• [Assignment]: Restate, word for word, each record that follows.

╭─ Extracted data

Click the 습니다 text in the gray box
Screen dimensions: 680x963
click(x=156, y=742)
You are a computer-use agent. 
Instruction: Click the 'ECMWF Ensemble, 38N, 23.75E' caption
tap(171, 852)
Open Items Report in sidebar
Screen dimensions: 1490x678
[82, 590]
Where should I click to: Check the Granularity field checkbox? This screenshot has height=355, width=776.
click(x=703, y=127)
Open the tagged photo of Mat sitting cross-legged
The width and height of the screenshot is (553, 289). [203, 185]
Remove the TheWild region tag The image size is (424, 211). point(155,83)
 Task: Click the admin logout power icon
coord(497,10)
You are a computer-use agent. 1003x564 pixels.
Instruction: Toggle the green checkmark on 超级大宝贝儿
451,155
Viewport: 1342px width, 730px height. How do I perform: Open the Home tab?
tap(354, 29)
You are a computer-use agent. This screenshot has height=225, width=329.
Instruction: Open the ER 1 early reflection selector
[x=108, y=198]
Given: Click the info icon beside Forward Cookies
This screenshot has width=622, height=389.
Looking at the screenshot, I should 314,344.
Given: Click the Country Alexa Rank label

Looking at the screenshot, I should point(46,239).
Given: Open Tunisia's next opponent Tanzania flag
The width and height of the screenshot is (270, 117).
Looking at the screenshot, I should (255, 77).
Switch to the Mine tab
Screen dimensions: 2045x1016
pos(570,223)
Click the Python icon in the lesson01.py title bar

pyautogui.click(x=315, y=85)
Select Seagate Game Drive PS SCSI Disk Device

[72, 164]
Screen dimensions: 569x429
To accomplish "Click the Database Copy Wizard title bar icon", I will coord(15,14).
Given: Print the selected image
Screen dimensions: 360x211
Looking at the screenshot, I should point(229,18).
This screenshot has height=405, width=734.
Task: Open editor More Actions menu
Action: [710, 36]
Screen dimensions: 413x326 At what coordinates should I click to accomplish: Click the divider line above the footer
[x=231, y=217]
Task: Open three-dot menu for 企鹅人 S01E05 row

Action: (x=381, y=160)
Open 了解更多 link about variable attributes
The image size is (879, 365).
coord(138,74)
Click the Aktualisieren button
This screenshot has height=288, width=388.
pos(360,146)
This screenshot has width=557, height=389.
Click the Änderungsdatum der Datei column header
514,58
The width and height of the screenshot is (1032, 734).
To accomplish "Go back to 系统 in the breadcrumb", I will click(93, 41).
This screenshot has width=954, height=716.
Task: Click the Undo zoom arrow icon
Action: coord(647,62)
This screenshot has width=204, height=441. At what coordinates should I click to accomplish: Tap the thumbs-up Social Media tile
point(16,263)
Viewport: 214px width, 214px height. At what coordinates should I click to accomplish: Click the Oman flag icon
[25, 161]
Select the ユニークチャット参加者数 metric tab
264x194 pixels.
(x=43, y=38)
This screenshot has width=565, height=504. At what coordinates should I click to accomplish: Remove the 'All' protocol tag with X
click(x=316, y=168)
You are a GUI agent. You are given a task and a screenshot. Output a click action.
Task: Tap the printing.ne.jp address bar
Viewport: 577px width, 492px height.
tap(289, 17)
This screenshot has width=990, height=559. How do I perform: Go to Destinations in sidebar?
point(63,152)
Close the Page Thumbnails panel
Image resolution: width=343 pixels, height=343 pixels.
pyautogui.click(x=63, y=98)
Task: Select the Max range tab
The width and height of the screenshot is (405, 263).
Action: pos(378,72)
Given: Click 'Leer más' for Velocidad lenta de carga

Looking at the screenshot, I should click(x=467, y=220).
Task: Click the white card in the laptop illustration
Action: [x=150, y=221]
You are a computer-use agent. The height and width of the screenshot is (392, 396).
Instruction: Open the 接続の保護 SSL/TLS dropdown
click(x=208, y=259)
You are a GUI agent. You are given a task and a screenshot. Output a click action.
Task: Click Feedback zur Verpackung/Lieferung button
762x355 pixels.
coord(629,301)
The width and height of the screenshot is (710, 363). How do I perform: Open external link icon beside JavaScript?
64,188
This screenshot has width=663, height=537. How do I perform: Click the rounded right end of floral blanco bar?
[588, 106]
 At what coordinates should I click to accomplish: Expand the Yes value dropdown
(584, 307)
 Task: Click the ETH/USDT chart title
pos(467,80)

╰─

• [Answer section]:
Click the 습니다 text in the gray box
Screen dimensions: 680x963
click(x=156, y=742)
You are a computer-use agent. 
Instruction: Click the 'ECMWF Ensemble, 38N, 23.75E' caption
tap(171, 852)
Open Items Report in sidebar
Screen dimensions: 1490x678
[82, 590]
Where should I click to: Check the Granularity field checkbox? This screenshot has height=355, width=776.
click(x=703, y=127)
Open the tagged photo of Mat sitting cross-legged
The width and height of the screenshot is (553, 289). [203, 185]
Remove the TheWild region tag The image size is (424, 211). point(155,83)
 Task: Click the admin logout power icon
coord(497,10)
You are a computer-use agent. 1003x564 pixels.
Instruction: Toggle the green checkmark on 超级大宝贝儿
451,155
Viewport: 1342px width, 730px height. How do I perform: Open the Home tab?
tap(354, 29)
You are a computer-use agent. This screenshot has height=225, width=329.
Instruction: Open the ER 1 early reflection selector
[x=108, y=198]
Given: Click the info icon beside Forward Cookies
This screenshot has width=622, height=389.
Looking at the screenshot, I should 314,344.
Given: Click the Country Alexa Rank label

Looking at the screenshot, I should point(46,239).
Given: Open Tunisia's next opponent Tanzania flag
The width and height of the screenshot is (270, 117).
Looking at the screenshot, I should (255, 77).
Switch to the Mine tab
Screen dimensions: 2045x1016
pos(570,223)
Click the Python icon in the lesson01.py title bar

pyautogui.click(x=315, y=85)
Select Seagate Game Drive PS SCSI Disk Device

[72, 164]
Screen dimensions: 569x429
To accomplish "Click the Database Copy Wizard title bar icon", I will coord(15,14).
Given: Print the selected image
Screen dimensions: 360x211
Looking at the screenshot, I should point(229,18).
This screenshot has height=405, width=734.
Task: Open editor More Actions menu
Action: [710, 36]
Screen dimensions: 413x326 At what coordinates should I click to accomplish: Click the divider line above the footer
[x=231, y=217]
Task: Open three-dot menu for 企鹅人 S01E05 row

Action: (x=381, y=160)
Open 了解更多 link about variable attributes
The image size is (879, 365).
coord(138,74)
Click the Aktualisieren button
This screenshot has height=288, width=388.
pos(360,146)
This screenshot has width=557, height=389.
Click the Änderungsdatum der Datei column header
514,58
The width and height of the screenshot is (1032, 734).
To accomplish "Go back to 系统 in the breadcrumb", I will click(93, 41).
This screenshot has width=954, height=716.
Task: Click the Undo zoom arrow icon
Action: coord(647,62)
This screenshot has width=204, height=441. At what coordinates should I click to accomplish: Tap the thumbs-up Social Media tile
point(16,263)
Viewport: 214px width, 214px height. At what coordinates should I click to accomplish: Click the Oman flag icon
[25, 161]
Select the ユニークチャット参加者数 metric tab
264x194 pixels.
(x=43, y=38)
This screenshot has width=565, height=504. At what coordinates should I click to accomplish: Remove the 'All' protocol tag with X
click(x=316, y=168)
You are a GUI agent. You are given a task and a screenshot. Output a click action.
Task: Tap the printing.ne.jp address bar
Viewport: 577px width, 492px height.
tap(289, 17)
This screenshot has width=990, height=559. How do I perform: Go to Destinations in sidebar?
point(63,152)
Close the Page Thumbnails panel
Image resolution: width=343 pixels, height=343 pixels.
pyautogui.click(x=63, y=98)
Task: Select the Max range tab
The width and height of the screenshot is (405, 263).
Action: pos(378,72)
Given: Click 'Leer más' for Velocidad lenta de carga

Looking at the screenshot, I should click(x=467, y=220).
Task: Click the white card in the laptop illustration
Action: [x=150, y=221]
You are a computer-use agent. The height and width of the screenshot is (392, 396).
Instruction: Open the 接続の保護 SSL/TLS dropdown
click(x=208, y=259)
You are a GUI agent. You are given a task and a screenshot. Output a click action.
Task: Click Feedback zur Verpackung/Lieferung button
762x355 pixels.
coord(629,301)
The width and height of the screenshot is (710, 363). How do I perform: Open external link icon beside JavaScript?
64,188
This screenshot has width=663, height=537. How do I perform: Click the rounded right end of floral blanco bar?
[588, 106]
 At what coordinates should I click to accomplish: Expand the Yes value dropdown
(584, 307)
 Task: Click the ETH/USDT chart title
pos(467,80)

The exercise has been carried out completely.